Hardly a grassroots collaborative effort willing to take code donations from volunteers around the world, Eclipse is directed by vendors. Employees from independent software vendors, or ISVs, hold nearly all the board positions and make up the majority of the contributors.

That vendor membership is by design, said Mike Milinkovich, the executive director of Eclipse. Eclipse's software has developed rapidly because of such membership, coupled with the open-source development model, he said. That's as opposed to a model that relies on industry consortia such as standards organizations.

"A lot of innovation is happening in open source," said Milinkovich, who said standards should come after new software inventions. "I always thought that innovating while doing the standards is a little confusing."

Indeed, the pace of development in Eclipse is one of the reasons BEA joined the organization, said Alfred Chuang, the company's CEO. The Java standards body, called the Java Community Process, "is just not fast enough," Chuang said.

For its part, Sun declined invitations to join Eclipse in 2003. Following its decision, it sent an open letter to Eclipse, urging the group to unify the Java community, rather than serve IBM's purposes.

Sun is competing for Java developer attention through its NetBeans open-source project. It reinvigorated the effort with a major update last year and is basing its own development tools products on the NetBeans software.

But some people think Sun's choice of going with NetBeans doesn't serve the company or the Java industry. Having a single software

product for building plug-ins would eliminate the need to do separate add-ons for different tool platforms, said Stephen O'Grady, an analyst at RedMonk.

"From a Java perspective, Sun does look increasingly isolated," said O'Grady, who noted that it appears the majority of software companies are choosing Eclipse over NetBeans. "Sun will have to reconcile the divide sooner or later."

Expanding scope
The Eclipse Foundation, meanwhile, is expanding the scope of its work beyond Java development.

One project, called the Web Tools Platform Project, is expected to release its first version in July of this year, Milinkovich said. BEA will join that group and is expected to make some code contributions.

Another project for integrating testing and performance tools gained the involvement of systems management heavyweight Computer Associates last year. The Business Intelligence and Reporting Tools, or BIRT, product is an open-source toolkit for generating business reports from Java servers.

A "rich client" project lets Java programmers build graphical front-ends for different desktop operating systems.
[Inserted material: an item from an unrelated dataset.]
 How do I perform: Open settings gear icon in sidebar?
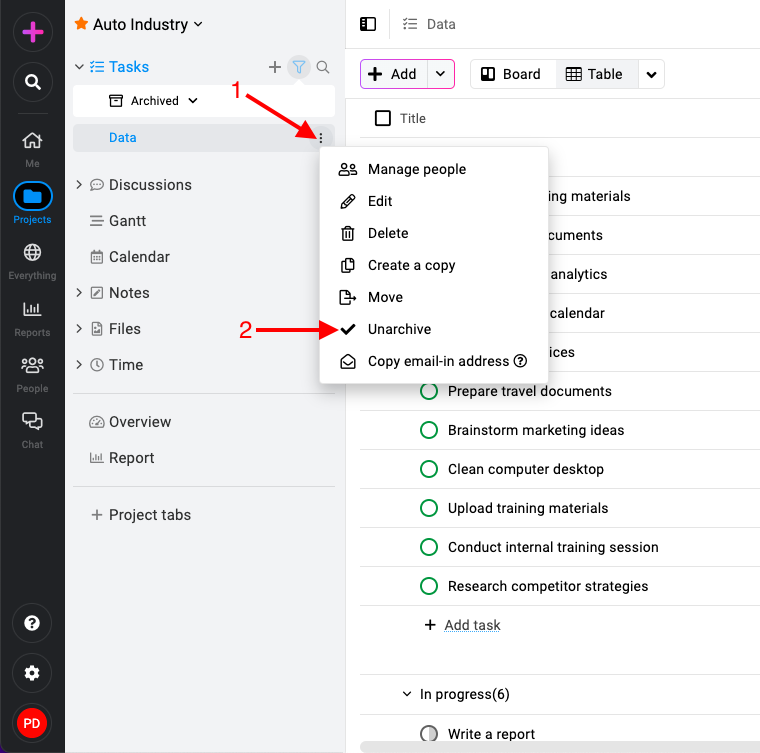(x=32, y=673)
IBM is exploiting the project in its Workplace desktop software push.

Because Eclipse is meant as a general-purpose tooling package, even Microsoft would do well to participate in Eclipse as a way to promote its own development languages, such as C#, Milinkovich said.
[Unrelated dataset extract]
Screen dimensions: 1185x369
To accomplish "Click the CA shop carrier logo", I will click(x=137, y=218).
"We're waiting for Microsoft to come up with a strategy for dealing with open source in general," he said. "If Microsoft wanted to join Eclipse, we would be thrilled to have them."

Microsoft has no plans to join Eclipse, a company representative said.

Milinkovich points to the new board members as a validation of its independence and its long-term financial viability as an organization. (Board members pay $250,000 a year.)

The Eclipse technology itself has served as a powerful magnet in attracting software companies and developers.

Asked why Eclipse has garnered so much interest in the past two years, Raaj Shinde, Borland's vice president of product strategy and architecture, replied: "I'll give you an engineer's answer. The architecture is incredibly elegant."